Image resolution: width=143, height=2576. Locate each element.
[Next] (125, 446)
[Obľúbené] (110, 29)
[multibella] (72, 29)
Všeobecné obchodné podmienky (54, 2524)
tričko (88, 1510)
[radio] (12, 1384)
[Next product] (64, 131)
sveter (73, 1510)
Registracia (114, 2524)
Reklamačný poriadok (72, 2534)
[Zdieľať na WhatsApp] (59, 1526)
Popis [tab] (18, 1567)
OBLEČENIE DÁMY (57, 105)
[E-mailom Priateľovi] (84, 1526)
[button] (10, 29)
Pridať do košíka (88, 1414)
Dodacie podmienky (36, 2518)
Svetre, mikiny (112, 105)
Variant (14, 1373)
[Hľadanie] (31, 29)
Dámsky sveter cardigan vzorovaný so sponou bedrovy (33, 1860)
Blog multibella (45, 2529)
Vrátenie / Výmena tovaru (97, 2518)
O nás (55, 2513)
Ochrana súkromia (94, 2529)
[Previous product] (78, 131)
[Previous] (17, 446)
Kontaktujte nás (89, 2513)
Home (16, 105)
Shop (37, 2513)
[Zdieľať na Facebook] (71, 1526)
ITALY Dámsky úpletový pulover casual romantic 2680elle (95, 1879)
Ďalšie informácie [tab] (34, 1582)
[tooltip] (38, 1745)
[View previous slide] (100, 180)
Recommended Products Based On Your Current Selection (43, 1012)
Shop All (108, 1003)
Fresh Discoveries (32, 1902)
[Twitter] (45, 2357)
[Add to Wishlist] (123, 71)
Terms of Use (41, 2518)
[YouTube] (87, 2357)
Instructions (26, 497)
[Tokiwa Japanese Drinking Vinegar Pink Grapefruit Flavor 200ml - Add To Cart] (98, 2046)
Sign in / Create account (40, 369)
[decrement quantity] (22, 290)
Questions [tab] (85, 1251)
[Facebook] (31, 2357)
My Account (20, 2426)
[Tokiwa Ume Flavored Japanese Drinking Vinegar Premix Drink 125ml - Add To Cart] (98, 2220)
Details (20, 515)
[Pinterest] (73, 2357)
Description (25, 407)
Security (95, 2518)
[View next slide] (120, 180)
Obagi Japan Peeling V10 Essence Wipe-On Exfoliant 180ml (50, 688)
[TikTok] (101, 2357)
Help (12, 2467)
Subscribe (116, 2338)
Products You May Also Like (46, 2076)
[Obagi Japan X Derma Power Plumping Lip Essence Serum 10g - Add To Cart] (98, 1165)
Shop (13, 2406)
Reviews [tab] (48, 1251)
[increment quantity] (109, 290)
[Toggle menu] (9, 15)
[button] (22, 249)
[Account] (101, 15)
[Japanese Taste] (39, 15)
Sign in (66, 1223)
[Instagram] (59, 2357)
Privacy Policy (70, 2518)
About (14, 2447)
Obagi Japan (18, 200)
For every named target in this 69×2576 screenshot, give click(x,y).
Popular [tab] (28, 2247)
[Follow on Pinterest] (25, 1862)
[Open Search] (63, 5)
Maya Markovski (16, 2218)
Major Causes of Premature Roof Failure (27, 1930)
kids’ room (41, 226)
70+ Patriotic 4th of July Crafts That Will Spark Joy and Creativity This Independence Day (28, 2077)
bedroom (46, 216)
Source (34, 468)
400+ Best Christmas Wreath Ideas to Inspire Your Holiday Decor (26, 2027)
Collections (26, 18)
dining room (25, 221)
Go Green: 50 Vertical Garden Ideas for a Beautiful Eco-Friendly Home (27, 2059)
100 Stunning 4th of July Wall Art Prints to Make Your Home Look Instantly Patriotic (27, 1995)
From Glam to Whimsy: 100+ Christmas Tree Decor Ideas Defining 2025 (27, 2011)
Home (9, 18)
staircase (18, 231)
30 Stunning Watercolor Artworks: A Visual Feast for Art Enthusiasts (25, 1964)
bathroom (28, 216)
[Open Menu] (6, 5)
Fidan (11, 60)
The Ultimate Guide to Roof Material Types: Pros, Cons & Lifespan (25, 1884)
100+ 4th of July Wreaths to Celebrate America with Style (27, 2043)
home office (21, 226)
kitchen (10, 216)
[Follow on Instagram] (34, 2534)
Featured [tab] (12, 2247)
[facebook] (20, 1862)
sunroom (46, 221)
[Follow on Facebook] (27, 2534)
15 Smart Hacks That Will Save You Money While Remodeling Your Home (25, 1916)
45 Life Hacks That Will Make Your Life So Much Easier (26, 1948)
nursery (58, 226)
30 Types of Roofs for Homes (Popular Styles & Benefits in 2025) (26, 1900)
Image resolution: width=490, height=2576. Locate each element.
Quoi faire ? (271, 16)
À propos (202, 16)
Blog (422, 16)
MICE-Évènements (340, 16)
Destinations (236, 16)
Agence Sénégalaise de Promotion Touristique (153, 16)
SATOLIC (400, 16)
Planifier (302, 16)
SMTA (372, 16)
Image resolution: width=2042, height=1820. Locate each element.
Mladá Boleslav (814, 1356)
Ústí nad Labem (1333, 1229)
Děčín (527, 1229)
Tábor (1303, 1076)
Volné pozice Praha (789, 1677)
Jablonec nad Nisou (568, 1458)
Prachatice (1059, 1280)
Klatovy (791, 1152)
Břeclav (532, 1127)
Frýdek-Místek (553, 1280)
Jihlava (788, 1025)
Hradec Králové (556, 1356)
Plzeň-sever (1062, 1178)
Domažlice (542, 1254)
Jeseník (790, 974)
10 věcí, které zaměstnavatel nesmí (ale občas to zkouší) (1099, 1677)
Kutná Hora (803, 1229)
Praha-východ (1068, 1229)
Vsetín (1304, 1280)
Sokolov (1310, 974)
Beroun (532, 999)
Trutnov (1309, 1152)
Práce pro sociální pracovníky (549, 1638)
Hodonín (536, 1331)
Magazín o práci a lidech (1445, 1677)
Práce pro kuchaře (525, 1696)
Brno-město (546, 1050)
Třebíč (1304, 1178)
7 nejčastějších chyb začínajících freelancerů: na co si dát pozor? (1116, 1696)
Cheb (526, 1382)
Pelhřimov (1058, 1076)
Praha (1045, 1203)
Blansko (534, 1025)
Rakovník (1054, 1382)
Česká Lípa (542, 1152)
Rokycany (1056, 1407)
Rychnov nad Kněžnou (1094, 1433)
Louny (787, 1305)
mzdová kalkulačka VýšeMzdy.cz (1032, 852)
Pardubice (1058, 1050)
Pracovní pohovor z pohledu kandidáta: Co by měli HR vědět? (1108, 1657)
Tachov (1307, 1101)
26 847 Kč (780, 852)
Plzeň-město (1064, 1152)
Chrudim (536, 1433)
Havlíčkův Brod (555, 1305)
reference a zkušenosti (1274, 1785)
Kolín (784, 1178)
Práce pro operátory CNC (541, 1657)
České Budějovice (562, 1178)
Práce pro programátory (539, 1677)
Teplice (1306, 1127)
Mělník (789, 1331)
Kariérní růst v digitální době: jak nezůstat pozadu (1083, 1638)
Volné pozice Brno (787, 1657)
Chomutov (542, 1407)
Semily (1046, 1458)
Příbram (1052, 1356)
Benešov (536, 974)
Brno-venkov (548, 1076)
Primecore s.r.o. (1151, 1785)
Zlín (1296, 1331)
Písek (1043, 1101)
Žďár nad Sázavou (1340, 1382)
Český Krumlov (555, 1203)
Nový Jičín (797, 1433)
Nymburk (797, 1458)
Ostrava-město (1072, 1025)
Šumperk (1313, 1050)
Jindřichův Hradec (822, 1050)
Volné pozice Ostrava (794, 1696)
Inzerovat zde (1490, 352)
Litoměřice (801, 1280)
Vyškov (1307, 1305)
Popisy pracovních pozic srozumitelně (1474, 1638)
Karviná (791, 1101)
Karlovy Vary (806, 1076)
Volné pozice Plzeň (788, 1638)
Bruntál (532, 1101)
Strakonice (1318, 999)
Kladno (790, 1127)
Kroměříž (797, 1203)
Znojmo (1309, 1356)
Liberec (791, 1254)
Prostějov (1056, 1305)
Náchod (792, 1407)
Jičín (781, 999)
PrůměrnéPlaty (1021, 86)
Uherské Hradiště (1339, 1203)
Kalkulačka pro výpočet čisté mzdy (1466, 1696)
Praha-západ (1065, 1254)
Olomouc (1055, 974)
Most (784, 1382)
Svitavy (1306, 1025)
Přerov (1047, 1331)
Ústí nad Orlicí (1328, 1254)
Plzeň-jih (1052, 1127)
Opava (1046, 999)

■ **TASK REQUIREMENTS**: Check each line above for the string "podmienky" and return those that contain it.

■ **RESPONSE**:
Všeobecné obchodné podmienky (54, 2524)
Dodacie podmienky (36, 2518)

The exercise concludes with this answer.